Your hospital AI strategy should include energy efficiency from the start. Acting now not only saves money and energy but positions you as a forward-thinking, sustainable leader in healthcare innovation.
Need help shaping a smarter, greener AI strategy for your hospital?
John Snow Labs offers state-of-the-art medical language models. Our experts can help you design and implement an AI system that will truly impact clinical practice and align with your sustainability and cost-efficiency objectives.
Schedule a demo today to learn how we can assist you.
FAQs
How can hospitals reduce the energy consumption of LLMs without losing clinical accuracy?
Hospitals can reduce the energy consumption of LLMs by using techniques like quantization and model distillation. They can also implement more efficient inference methods, such as RAG, batching, and caching.
Are quantization and model distillation safe for clinical applications?
Yes, if validated on hospital-specific datasets. They reduce energy with minimal accuracy loss while keeping models compliant and reliable.
Which is more energy-efficient for hospitals: on-premises deployment or cloud-based LLMs?
Cloud LLMs scale efficiently and benefit from energy-optimized data centers. On-premises can be efficient for heavy, continuous workloads if the hardware is modern.
How can hospitals measure the ROI of energy-efficient LLM initiatives?

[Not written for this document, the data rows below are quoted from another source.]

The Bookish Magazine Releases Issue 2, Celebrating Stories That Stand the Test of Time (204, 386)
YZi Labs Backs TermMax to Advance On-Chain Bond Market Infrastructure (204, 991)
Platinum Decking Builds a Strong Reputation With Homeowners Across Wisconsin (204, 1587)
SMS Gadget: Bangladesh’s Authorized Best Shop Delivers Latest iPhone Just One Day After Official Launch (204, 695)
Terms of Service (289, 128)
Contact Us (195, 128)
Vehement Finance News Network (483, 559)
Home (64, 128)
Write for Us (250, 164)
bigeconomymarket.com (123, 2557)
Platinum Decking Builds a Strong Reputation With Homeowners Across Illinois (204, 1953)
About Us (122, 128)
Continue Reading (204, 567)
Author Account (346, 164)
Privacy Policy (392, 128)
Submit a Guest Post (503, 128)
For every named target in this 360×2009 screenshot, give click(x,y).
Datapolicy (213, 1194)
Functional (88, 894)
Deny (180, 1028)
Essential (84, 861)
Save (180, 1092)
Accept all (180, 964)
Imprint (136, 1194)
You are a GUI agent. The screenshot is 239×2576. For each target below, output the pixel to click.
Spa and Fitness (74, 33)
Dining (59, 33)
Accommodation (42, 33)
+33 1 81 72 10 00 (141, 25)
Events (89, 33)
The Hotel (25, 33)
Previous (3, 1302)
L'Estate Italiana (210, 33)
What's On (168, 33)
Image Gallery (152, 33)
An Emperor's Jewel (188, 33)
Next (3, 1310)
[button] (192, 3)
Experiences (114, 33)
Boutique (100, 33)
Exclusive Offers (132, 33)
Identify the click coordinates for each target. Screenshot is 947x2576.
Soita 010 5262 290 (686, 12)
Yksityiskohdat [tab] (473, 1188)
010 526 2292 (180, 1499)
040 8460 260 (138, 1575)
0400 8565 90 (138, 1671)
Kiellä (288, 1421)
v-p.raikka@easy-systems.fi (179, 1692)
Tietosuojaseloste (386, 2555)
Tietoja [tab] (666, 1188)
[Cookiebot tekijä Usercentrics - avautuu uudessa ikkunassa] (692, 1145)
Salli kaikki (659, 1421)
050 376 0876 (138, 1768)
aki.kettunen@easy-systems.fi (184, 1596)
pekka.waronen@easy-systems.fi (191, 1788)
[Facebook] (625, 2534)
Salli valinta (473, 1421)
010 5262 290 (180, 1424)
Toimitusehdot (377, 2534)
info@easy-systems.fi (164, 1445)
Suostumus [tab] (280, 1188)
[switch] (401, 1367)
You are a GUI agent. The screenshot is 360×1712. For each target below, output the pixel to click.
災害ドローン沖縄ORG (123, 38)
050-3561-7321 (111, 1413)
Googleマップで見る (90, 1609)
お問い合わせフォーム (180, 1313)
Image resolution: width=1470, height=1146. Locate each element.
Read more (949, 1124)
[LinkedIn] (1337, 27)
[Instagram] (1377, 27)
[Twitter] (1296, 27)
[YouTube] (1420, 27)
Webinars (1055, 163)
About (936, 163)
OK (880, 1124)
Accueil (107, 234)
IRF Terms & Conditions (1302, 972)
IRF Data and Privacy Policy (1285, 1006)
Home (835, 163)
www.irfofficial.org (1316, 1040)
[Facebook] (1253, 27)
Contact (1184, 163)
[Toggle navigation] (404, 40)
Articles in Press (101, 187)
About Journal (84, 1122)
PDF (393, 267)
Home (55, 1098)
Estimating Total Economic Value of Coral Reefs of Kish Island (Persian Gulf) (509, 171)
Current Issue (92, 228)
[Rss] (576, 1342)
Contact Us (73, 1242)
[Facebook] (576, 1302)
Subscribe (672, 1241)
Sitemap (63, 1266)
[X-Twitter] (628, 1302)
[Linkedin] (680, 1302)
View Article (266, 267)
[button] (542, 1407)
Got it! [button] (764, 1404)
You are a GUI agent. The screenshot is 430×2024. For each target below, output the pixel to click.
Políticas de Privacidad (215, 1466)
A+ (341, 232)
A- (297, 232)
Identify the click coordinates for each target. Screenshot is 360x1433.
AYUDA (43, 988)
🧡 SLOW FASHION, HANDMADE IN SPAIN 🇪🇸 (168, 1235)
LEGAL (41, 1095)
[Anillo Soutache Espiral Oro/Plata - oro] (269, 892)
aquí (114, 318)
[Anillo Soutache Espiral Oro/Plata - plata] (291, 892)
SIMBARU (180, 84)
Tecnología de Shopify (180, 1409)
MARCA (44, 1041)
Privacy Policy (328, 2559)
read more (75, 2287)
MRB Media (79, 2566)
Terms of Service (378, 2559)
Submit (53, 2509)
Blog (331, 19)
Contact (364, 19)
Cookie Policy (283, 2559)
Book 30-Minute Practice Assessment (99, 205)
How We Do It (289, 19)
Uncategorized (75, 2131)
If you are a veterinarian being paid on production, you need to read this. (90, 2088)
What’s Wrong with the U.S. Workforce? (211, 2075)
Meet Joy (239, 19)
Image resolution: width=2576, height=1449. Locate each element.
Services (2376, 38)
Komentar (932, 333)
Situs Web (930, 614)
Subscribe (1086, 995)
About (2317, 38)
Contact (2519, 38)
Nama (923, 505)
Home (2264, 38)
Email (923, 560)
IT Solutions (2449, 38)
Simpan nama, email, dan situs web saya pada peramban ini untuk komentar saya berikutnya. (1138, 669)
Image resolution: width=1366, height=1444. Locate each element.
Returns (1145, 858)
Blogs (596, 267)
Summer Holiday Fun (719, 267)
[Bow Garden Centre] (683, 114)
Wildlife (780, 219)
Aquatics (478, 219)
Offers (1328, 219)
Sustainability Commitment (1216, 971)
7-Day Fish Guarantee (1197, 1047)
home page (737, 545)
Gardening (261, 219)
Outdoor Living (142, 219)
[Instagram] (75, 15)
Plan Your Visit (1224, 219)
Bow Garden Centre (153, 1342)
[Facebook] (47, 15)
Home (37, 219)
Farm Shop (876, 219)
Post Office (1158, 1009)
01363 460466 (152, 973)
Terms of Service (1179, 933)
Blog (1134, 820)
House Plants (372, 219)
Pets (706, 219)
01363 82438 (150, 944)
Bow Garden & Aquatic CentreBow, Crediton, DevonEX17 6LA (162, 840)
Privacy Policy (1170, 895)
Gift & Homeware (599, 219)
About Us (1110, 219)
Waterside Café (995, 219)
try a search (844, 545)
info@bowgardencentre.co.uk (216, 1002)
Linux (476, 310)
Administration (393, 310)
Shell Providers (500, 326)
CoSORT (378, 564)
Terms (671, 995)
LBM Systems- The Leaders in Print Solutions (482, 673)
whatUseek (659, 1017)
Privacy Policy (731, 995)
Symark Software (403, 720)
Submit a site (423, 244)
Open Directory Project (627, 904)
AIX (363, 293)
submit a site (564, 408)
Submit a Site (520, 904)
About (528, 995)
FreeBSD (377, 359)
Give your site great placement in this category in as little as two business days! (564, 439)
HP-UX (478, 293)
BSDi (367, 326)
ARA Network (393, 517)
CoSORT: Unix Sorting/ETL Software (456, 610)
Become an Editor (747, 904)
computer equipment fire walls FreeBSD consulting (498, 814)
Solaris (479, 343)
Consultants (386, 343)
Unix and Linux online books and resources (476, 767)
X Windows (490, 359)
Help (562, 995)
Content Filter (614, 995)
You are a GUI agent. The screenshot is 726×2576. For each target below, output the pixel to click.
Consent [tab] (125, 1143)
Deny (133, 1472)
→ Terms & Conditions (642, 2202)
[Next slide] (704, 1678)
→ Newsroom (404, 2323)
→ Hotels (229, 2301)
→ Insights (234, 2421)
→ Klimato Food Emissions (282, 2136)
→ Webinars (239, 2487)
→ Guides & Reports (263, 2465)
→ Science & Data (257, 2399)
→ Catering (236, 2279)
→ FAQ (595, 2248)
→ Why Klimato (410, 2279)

Hospitals can use different metrics, such as tokens per joule and latency, to measure the ROI of their energy-efficient LLM initiatives. Metrics like carbon density and CO₂e can also help measure the energy efficiency of LLMs.
Can adopting energy-efficient AI help hospitals achieve sustainability and ESG goals?
Yes. Lower energy use and emissions support ESG reporting and demonstrate responsible, sustainable AI practices.